**Work instructions:**
In this exercise, copy exactly the lines from the one that contains "Task: Click the Password" through the end of the entries below; pictures are not copied.

**Exercise inputs:**
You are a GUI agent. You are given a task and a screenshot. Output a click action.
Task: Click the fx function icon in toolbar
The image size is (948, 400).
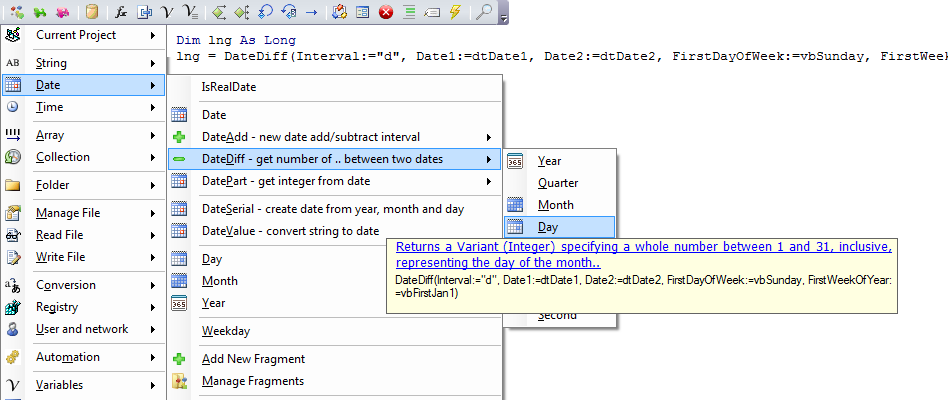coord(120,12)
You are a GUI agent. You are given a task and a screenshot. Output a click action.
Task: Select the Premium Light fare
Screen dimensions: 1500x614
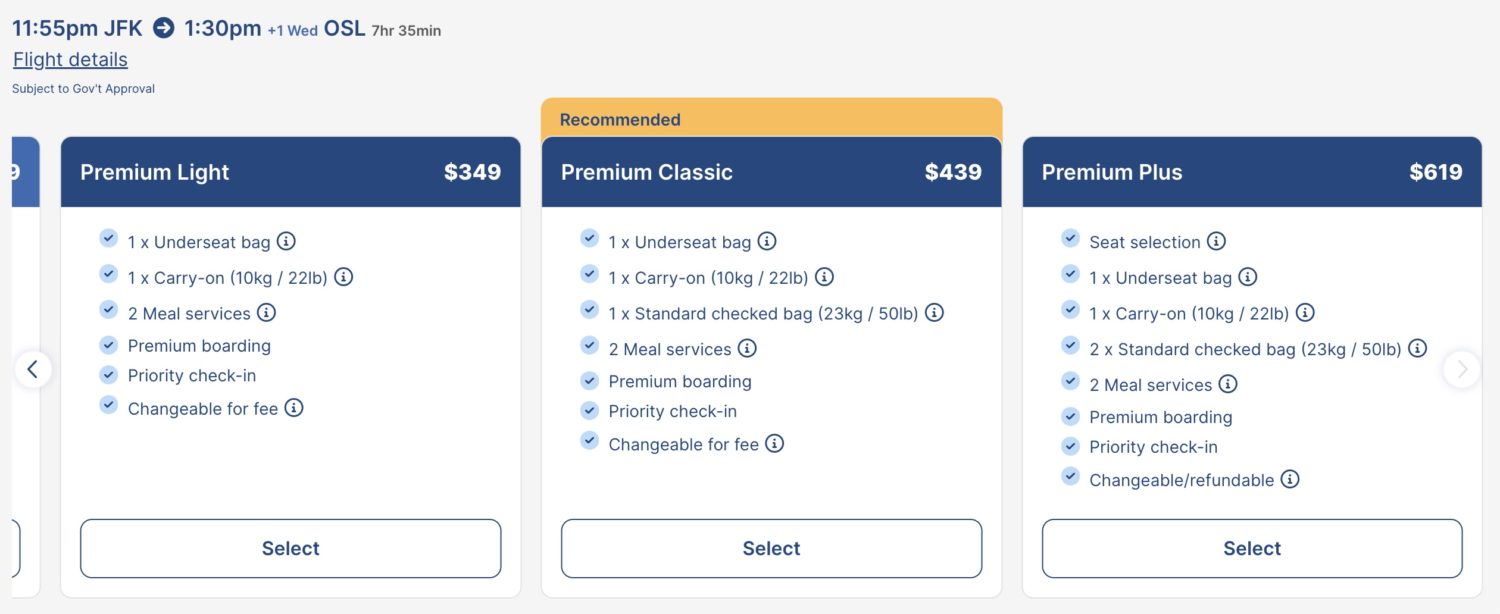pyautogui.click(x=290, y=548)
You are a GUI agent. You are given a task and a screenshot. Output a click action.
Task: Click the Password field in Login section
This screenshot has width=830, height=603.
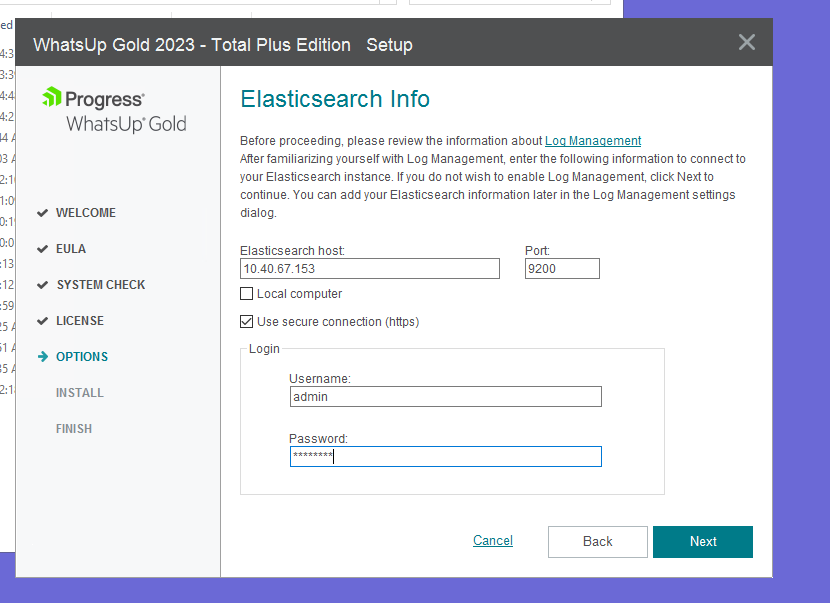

**Reply to the exercise:**
Task: Click the Password field in Login section
This screenshot has width=830, height=603.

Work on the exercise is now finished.